===== SOURCE PASSAGE
Local development strategies can detect ignored or idle opportunities and resources to use in an inclusive way and mobilize external resources from previously untapped sources. Local development projects must incorporate the social and environmental dimension, establish indicators and apply the triple business balance: economic, social and environmental.
Changes in economic policy can contribute greatly to SSE, but it is not necessary to wait for them to promote these changes at local and community levels. It is necessary to pass from the prejudices between private and state to the informed judgment; from spontaneous solidarity to systemic social responsibility; from import-based production to the mobilization of endogenous resources and the search for opportunities to export; from the lack of investment capital to the mobilization of popular, community finances and productive remittances. We must break the barriers associated with forms of ownership, move to the state-cooperative-private articulation towards comprehensive territorial development.
SSE entities create opportunities through collective action, extend protection through mutual aid, and empower individuals and communities through the collective and participatory management of their members. The SSE is key in the effort to ensure that “no one is left behind” in our country.
I have tried, both in this text and in the previous one, to demonstrate how the measures of relaunching the economy in the disadvantageous conditions imposed on us have the undesired impact of exacerbating the already existing economic and social inequalities. By consciously and articulately assuming the Social and Solidarity Economy (SSE) and Corporate Social Responsibility (CSR), the country would have more tools to face imbalances and promote inclusive local economic development, within the framework of the construction of socialism.
==========
_ACTIVITIES_
- a) In the passage on the social and solidarity economy, what three parts make up the triple business balance?
- b) Rewrite the passage on the social and solidarity economy from "Changes in economic" to "comprehensive territorial development.", swapping "spontaneous solidarity" for "occasional solidarity".
- c) Write the next part of the passage on the social and solidarity economy, picking up after its last sentence.
===== DATASET ENTRIES
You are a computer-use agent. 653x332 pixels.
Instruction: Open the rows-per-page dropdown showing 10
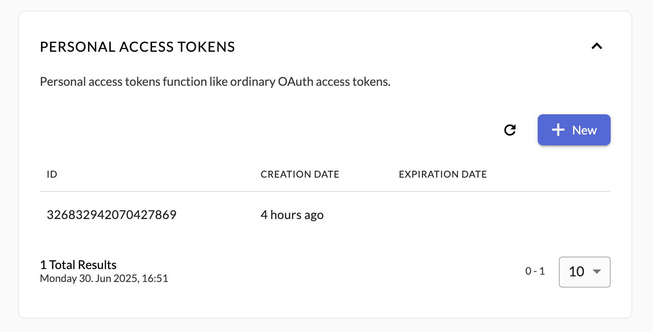pyautogui.click(x=585, y=272)
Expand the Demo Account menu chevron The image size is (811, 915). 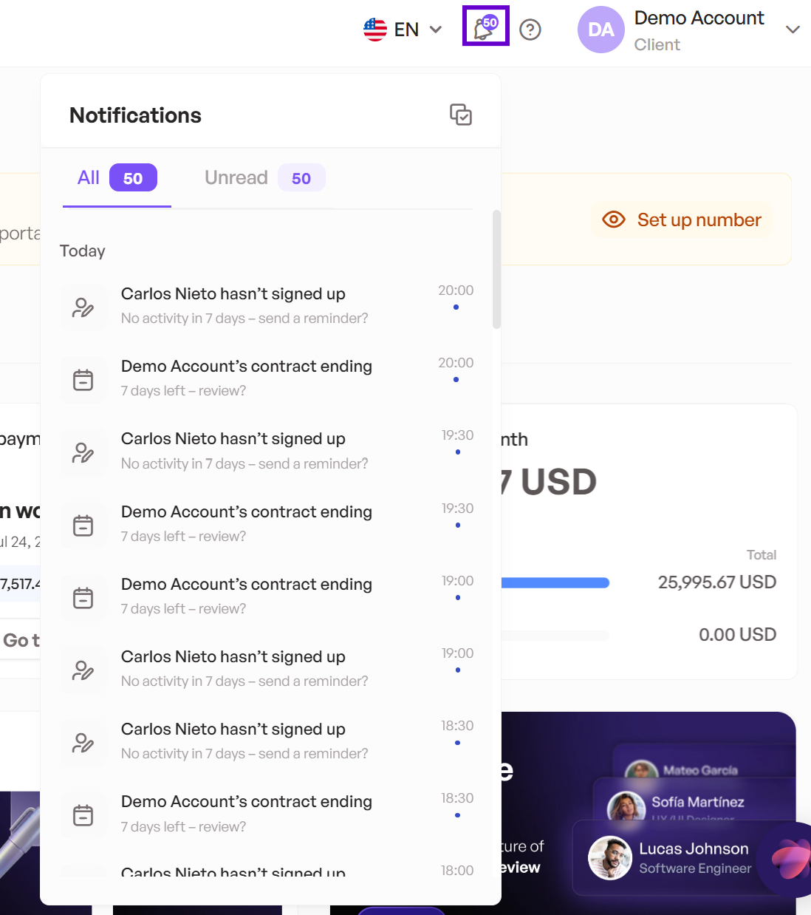click(793, 30)
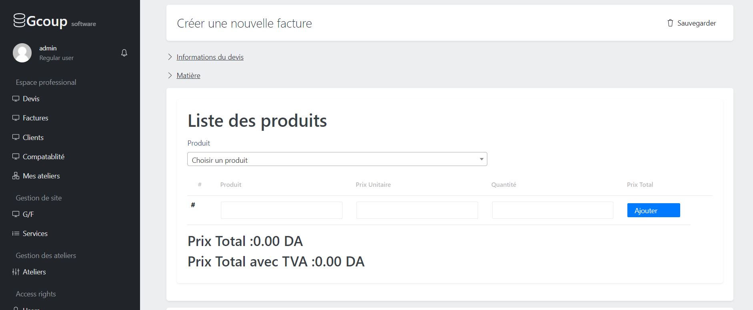Click the admin user avatar
Screen dimensions: 753x310
22,53
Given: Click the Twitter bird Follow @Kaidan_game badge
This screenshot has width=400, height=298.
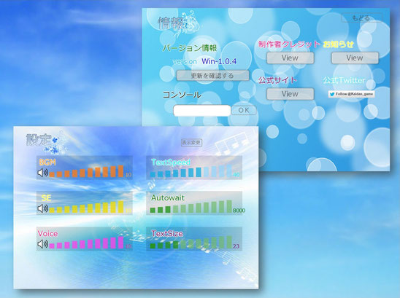Looking at the screenshot, I should pos(351,94).
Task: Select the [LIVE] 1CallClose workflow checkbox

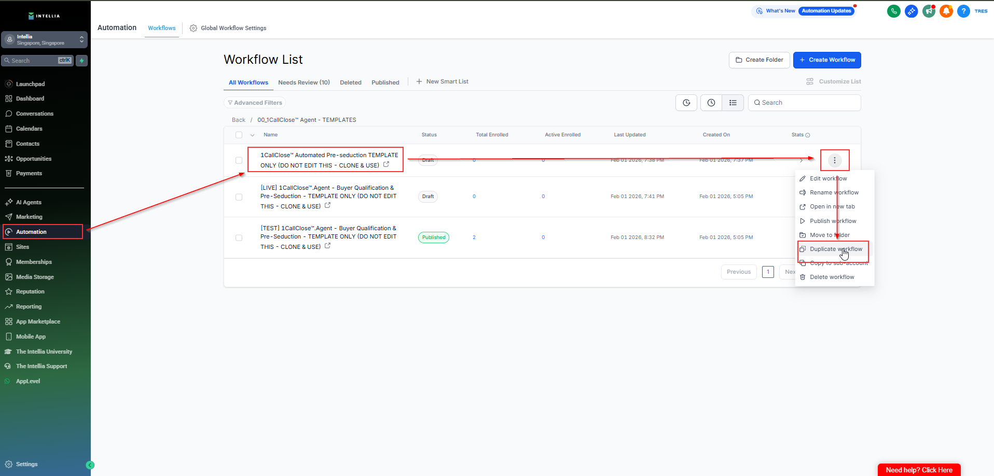Action: pos(239,197)
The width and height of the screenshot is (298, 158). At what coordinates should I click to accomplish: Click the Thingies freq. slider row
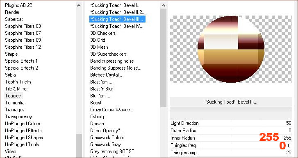click(231, 145)
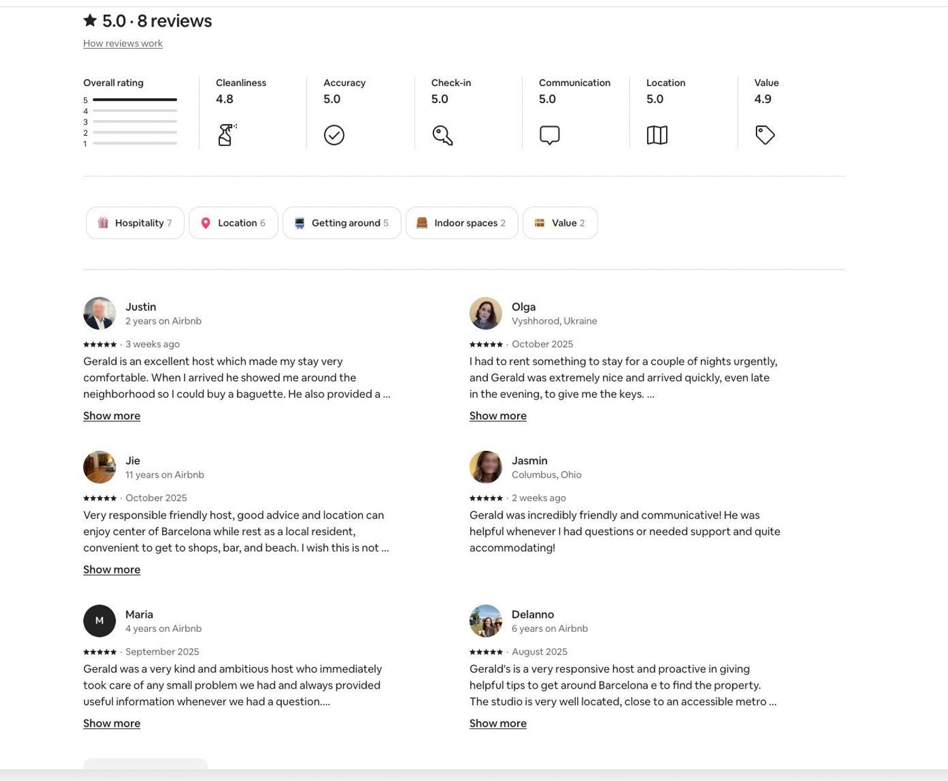
Task: Toggle the Location review filter chip
Action: click(x=233, y=223)
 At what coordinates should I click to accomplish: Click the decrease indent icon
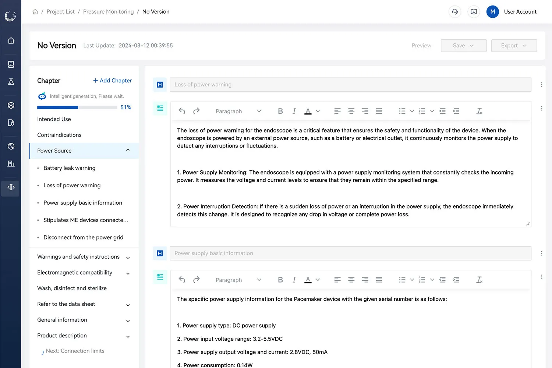pos(442,111)
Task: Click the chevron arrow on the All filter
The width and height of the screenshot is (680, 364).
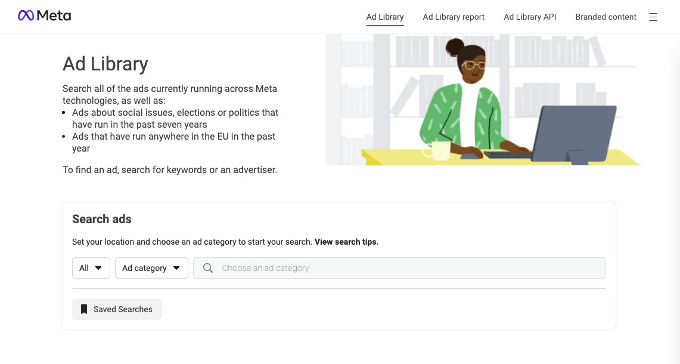Action: (x=99, y=268)
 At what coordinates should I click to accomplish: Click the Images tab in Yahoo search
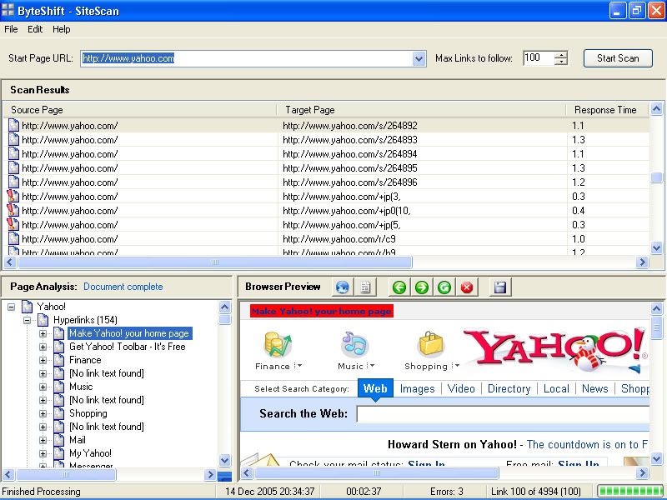[417, 388]
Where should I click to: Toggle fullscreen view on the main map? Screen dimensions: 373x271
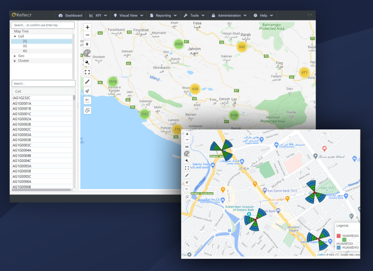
==========
_ANSWERS_
- a) Economic, social and environmental.

- b)
Changes in economic policy can contribute greatly to SSE, but it is not necessary to wait for them to promote these changes at local and community levels. It is necessary to pass from the prejudices between private and state to the informed judgment; from occasional solidarity to systemic social responsibility; from import-based production to the mobilization of endogenous resources and the search for opportunities to export; from the lack of investment capital to the mobilization of popular, community finances and productive remittances. We must break the barriers associated with forms of ownership, move to the state-cooperative-private articulation towards comprehensive territorial development.

- c)
Notes
- OASIS Program of the Cuba Emprende Project in alliance with Auge Consultancy, May 2020. Emprendedores responsables, un jaque a la COVID-19. Iniciativas de apoyo social. Editions I and II.
- Yordany Landa de Saá, et. al. (2017). “Cooperativas de consumidores: una propuesta para reducir los gastos de la familia cubana por concepto de alimentación,” in Construyendo socialismo desde abajo: la contribución de la economía popular y solidaria, compiled by Rafael Betancourt, Caminos publishing house, Havana, 2017.
- Betancourt, Rafael. (2018). “Avances de la economía social y solidaria en áreas urbanas: lecciones para Cuba.” 5th Workshop on Social Studies on Work in “Inclusión social y trabajo en la Cuba actual.” CIPS National Symposium 2018, October 16-19, 2018.
- Betancourt, Rafael. (2016). “El impulso desde la Cooperación Sur-Sur y Triangular a la Economía Social y Solidaria en Cuba,” at the International Training Center of the ILO (CIF-ILO), Academy on Social and Solidarity Economy. 7th edition, compilation of articles, pp. 24-31, Turin, Italy, 2016.